» WHAT TO WORK ON
Restate word for word the lines between the start of the material and the line with "Task: Close the 영상 등록하기 dialog with X", keeping both of those ends and none of the pictures.

━━━━━ ENTRIES PROVIDED ━━━━━

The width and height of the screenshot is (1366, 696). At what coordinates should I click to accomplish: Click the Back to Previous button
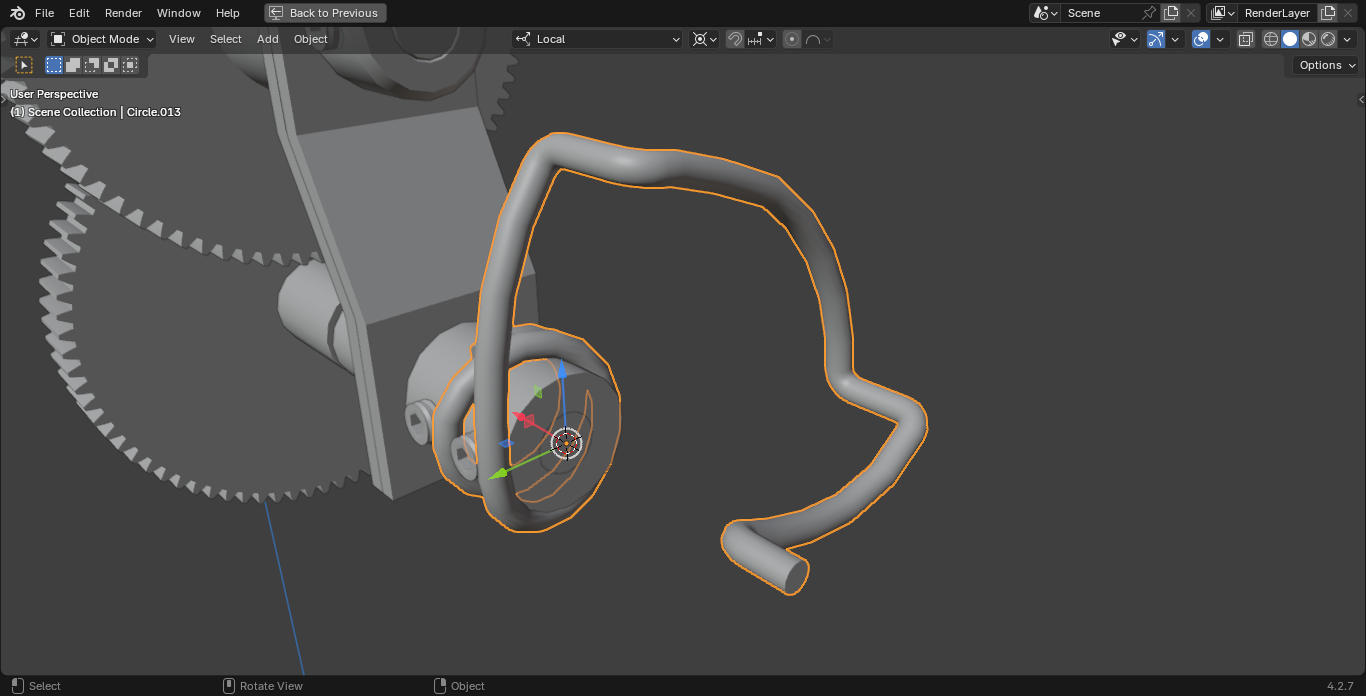pos(325,13)
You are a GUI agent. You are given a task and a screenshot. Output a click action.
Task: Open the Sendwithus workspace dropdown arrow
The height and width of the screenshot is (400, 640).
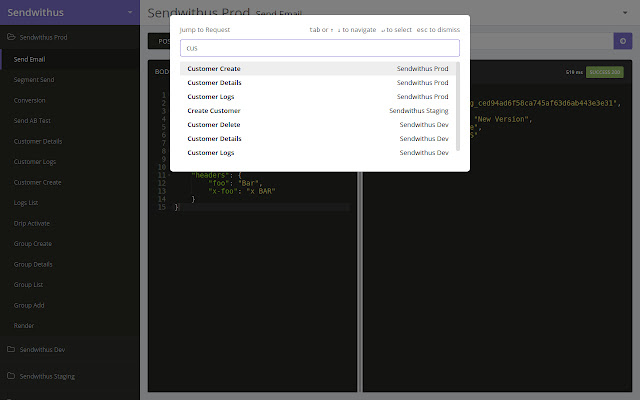[x=130, y=13]
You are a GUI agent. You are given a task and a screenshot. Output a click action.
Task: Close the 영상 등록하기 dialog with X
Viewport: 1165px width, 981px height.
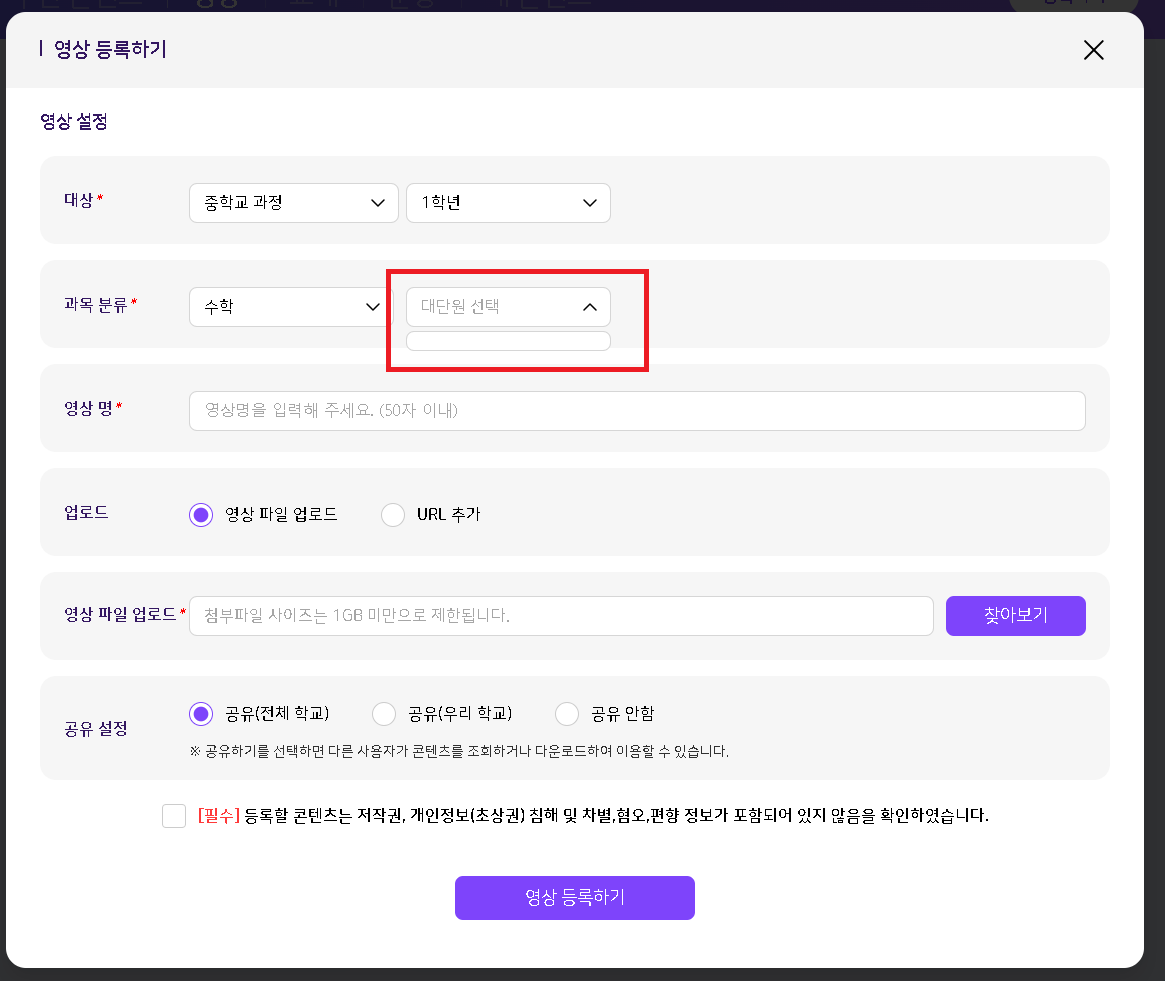click(x=1094, y=51)
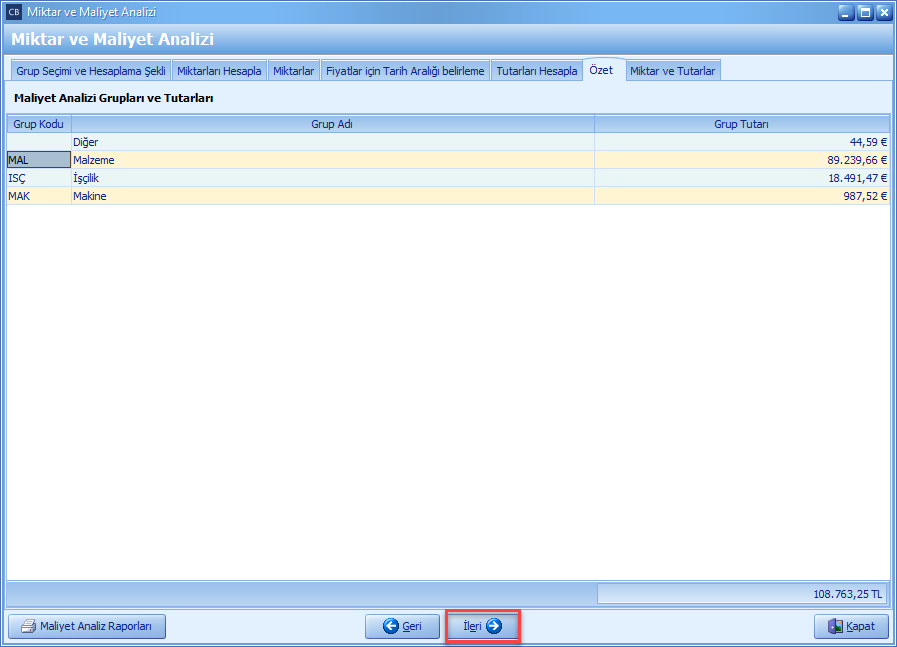Switch to the Miktar ve Tutarlar tab
Viewport: 897px width, 647px height.
[672, 71]

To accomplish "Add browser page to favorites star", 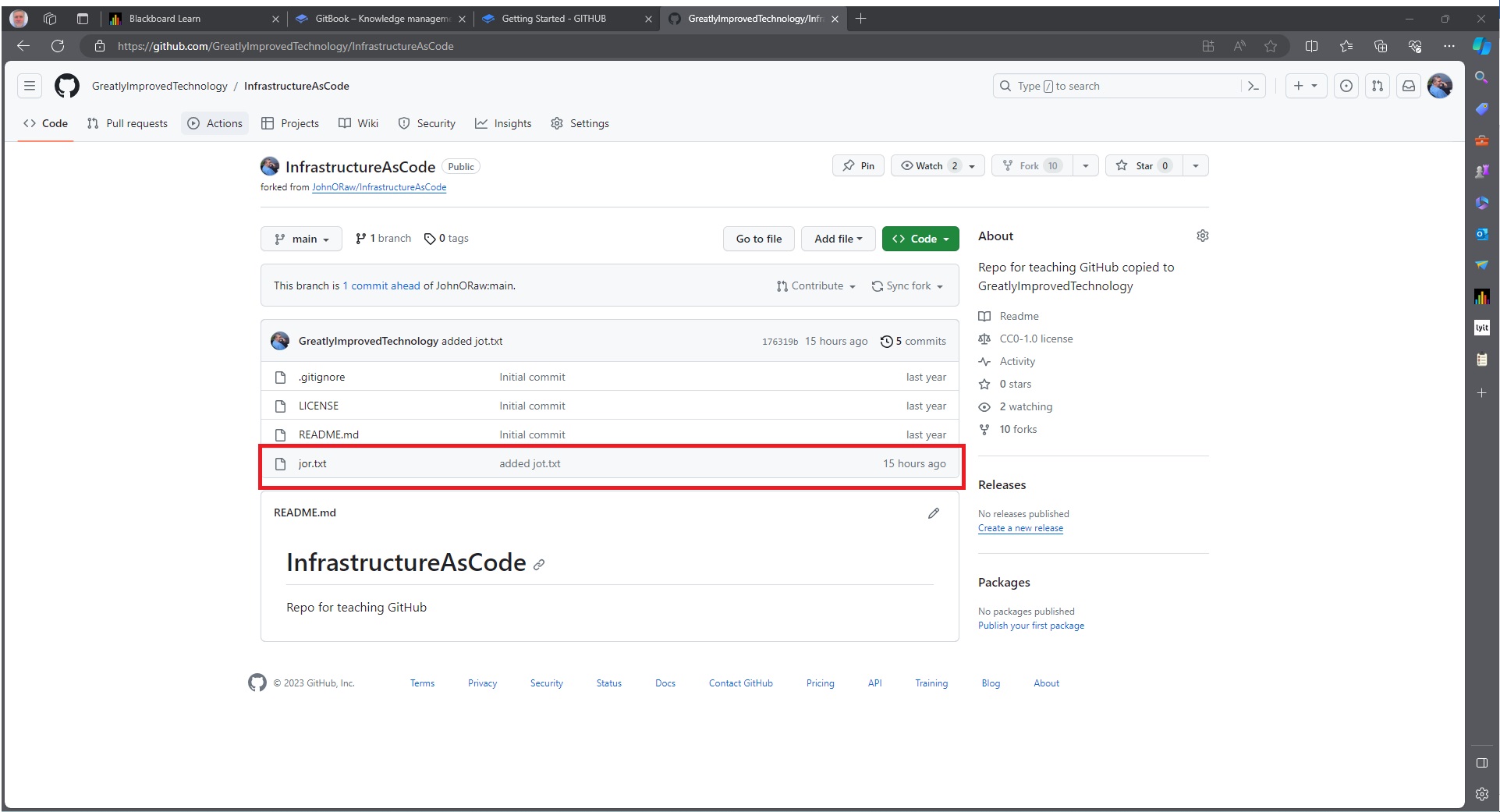I will [x=1271, y=46].
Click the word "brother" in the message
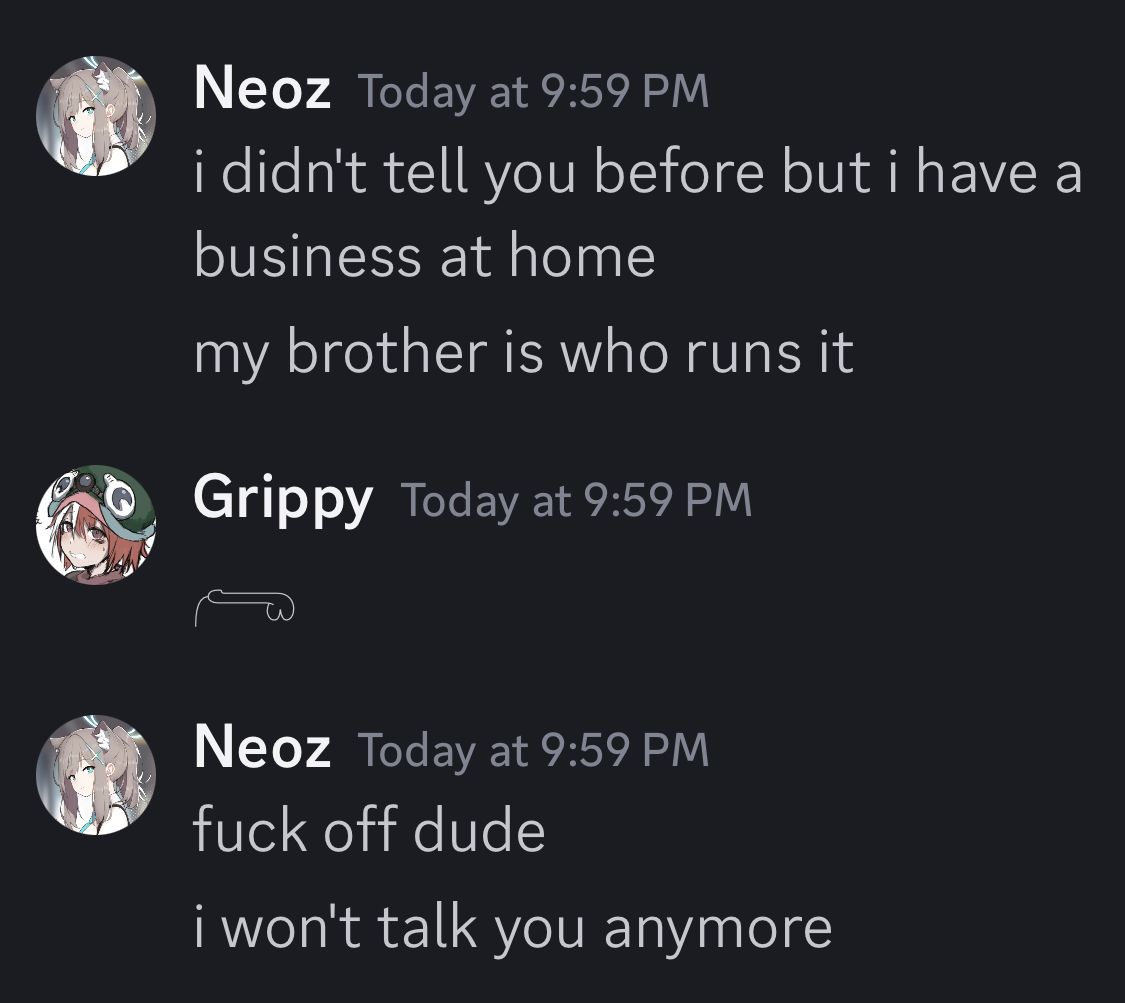Image resolution: width=1125 pixels, height=1003 pixels. pyautogui.click(x=385, y=353)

━━━━━

» PROBLEM SOLUTION
The width and height of the screenshot is (1366, 696). At what coordinates should I click to accomplish: Click the Back to Previous button
pos(325,13)
You are a GUI agent. You are given a task and a screenshot. Output a click action.
Task: Open the Sendwithus workspace dropdown arrow
The height and width of the screenshot is (400, 640).
[x=130, y=13]
You are a GUI agent. You are given a task and a screenshot. Output a click action.
Task: Close the 영상 등록하기 dialog with X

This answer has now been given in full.